December 25, 2024
Column

Seeds lean toward container trend

It’s the most wonderful time of the year.

I took an evening stroll last weekend with Daisy, my dog, admiring daffodils, violets and the glowing flush of baby leaves. The air was crisp, and when we rounded the end of the house, the most delicious perfume was in the air.

The flowering wild plums that my grandfather planted several decades ago were in full, glorious bloom.

So while Daisy was sniffing the ground, I was sniffing the fragile blossoms, enjoying their presence, fleeting as it is.

Such is spring.

The cherry trees I planted last year are in bloom, while the apples are just showing their buds. I saw a few strawberries in bloom, too, when just a week before the plants barely had their new leaves.

The honeyberry is flowering, its pale yellow bells nearly indistinguishable from the new leaves. I have high hopes that I will get more than five or six berries from it this year.

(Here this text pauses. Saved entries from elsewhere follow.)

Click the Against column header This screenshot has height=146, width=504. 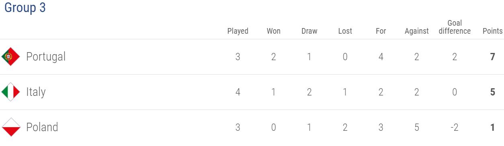click(417, 31)
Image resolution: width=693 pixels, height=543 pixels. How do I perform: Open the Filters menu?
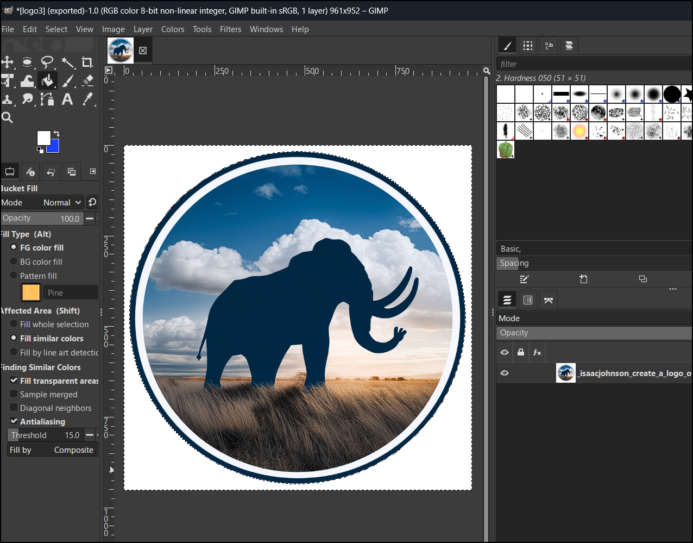pos(230,29)
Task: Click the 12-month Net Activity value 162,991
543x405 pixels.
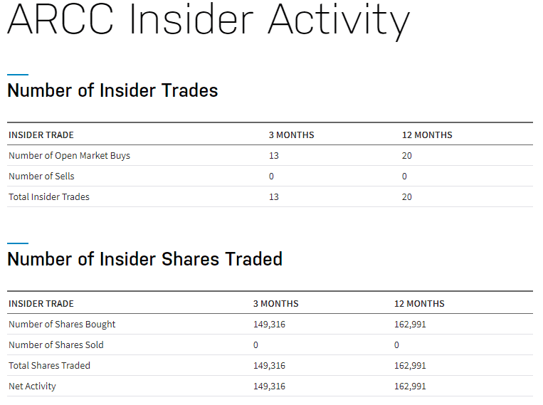Action: [410, 386]
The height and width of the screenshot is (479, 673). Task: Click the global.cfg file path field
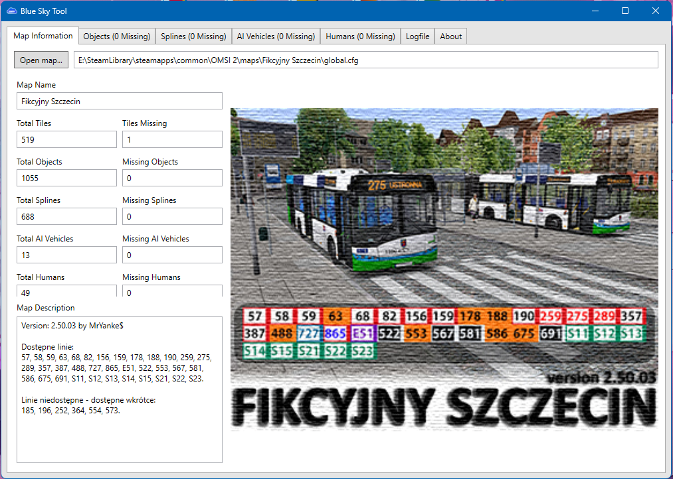point(365,60)
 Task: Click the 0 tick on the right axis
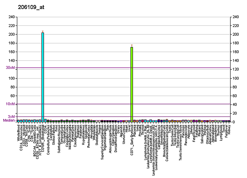click(233, 122)
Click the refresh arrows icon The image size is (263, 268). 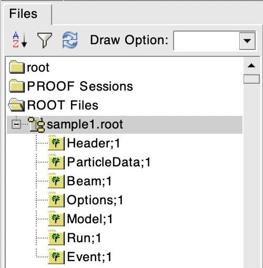click(x=70, y=40)
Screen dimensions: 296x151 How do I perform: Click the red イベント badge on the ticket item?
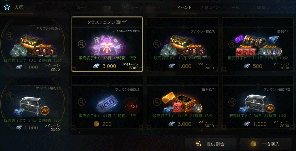132,106
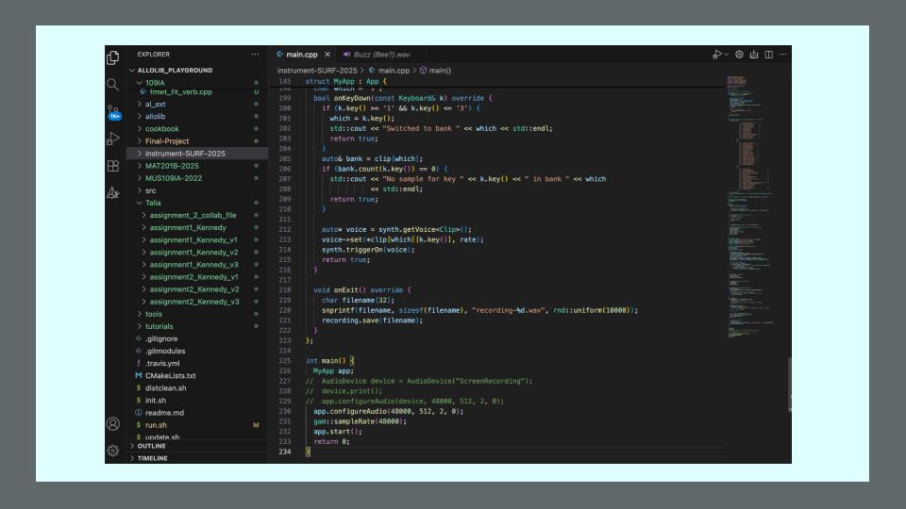Open the Explorer view in the activity bar
Image resolution: width=906 pixels, height=509 pixels.
pos(113,57)
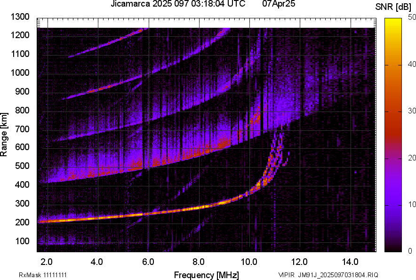The image size is (416, 280).
Task: Click the Jicamarca timestamp title text
Action: [x=178, y=4]
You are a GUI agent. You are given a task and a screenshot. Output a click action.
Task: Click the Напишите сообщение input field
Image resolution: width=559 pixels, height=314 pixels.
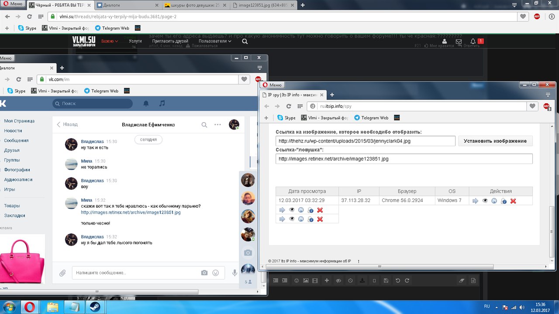click(135, 273)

I uncovered Banny the banana plant, only to find a smooshy, goopy mess. But that’s the way it was last year, too, so only time will tell whether the banana has survived another Maine winter.

The raised beds are rejuvenated with compost and manure. The weeds are pulled and the herbs are trimmed into shape. I’ve planted the onions and just Sunday I put in the oca, a new-to-me root vegetable.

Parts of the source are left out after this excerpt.